There is Life, Dating, Sex & Love after a Divorce!

There is Life, Dating, Sex & Love after a Divorce!

In the video above Sybersue discusses life after a Divorce

So many men and women have a hard time getting back out dating after a long term relationship breakup or divorce. Some women never even try after their marriage dissolves. They lose their self esteem and think that no one will want them especially when they are over 40.

Many single parents make everything about the kids. Everything revolves around them. It’s all about their lives, their activities and their needs. What about you? Do you not count? Do you not deserve love in your life?

Could you possibly be using the kids as an excuse so you don’t have to go back out in the singles market and meet someone? You subconsciously think that staying single for the rest of your life is so much easier than putting out any energy into finding another person to share your life with. Right?
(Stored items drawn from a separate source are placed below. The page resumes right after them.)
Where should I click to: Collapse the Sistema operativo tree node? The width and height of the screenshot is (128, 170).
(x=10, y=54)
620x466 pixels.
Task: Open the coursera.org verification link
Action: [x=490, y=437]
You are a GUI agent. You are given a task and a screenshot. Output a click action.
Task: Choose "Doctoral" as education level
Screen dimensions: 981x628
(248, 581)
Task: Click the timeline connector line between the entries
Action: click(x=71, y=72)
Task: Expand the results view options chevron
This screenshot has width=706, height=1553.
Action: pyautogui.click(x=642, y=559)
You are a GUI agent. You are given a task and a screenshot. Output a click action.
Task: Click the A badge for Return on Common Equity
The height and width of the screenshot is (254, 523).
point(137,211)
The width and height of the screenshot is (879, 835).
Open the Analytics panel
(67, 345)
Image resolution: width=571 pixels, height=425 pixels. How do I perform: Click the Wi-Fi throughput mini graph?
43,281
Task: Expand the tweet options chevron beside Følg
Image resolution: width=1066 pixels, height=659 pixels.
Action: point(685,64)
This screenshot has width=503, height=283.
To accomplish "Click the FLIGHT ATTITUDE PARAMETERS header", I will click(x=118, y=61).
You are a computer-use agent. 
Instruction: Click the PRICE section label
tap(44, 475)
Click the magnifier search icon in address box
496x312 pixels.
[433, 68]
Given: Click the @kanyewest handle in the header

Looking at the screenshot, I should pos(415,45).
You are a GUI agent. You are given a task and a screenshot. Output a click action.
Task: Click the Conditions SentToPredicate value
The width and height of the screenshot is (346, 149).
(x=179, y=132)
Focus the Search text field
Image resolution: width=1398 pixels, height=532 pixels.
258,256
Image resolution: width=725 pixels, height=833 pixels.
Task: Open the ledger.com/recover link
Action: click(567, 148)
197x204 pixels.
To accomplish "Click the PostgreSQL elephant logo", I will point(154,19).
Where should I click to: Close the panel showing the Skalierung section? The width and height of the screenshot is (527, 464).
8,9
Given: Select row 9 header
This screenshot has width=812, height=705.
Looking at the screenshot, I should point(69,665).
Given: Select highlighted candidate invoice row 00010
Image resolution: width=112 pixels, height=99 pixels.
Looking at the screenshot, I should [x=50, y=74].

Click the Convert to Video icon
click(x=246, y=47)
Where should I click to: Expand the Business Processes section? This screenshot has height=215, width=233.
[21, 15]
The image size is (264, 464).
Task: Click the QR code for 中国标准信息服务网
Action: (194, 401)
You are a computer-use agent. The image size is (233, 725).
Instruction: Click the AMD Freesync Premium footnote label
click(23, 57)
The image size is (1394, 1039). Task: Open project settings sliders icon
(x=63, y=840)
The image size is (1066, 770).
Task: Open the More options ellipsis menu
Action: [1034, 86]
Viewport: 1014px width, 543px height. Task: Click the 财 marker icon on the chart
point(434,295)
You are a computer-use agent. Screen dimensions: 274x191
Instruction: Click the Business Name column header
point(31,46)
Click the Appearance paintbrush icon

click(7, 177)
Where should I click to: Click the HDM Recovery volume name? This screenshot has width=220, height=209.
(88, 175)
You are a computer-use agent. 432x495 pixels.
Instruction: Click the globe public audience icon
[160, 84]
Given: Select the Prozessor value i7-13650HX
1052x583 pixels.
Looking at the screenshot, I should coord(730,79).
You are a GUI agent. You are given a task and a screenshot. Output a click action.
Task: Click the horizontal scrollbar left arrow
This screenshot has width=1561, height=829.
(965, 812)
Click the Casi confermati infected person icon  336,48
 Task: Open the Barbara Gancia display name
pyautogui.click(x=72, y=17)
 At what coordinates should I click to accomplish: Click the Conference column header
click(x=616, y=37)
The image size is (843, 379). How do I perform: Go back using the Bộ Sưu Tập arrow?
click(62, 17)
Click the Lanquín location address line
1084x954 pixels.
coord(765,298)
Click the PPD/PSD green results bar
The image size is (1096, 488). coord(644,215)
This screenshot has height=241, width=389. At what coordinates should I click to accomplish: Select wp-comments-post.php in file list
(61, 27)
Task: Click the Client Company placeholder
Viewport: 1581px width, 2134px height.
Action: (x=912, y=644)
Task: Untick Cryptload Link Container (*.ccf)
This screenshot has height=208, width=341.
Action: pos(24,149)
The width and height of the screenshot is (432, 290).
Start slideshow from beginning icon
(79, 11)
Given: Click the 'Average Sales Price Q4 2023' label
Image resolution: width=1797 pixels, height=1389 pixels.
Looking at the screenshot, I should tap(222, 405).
Really? How is that working for you?

What happens when the children leave home? Now what are you going to do? The same thing goes for being a workaholic and then your job ends.

Where is the healthy balance in your life?

Love happens at any age and there are no rules that say you only have “one love” in your lifetime! Life can begin in a whole new way after a divorce and often for the better once you get over the initial hurt.

So get back out there and life your life!! No more excuses, you deserve to be happy!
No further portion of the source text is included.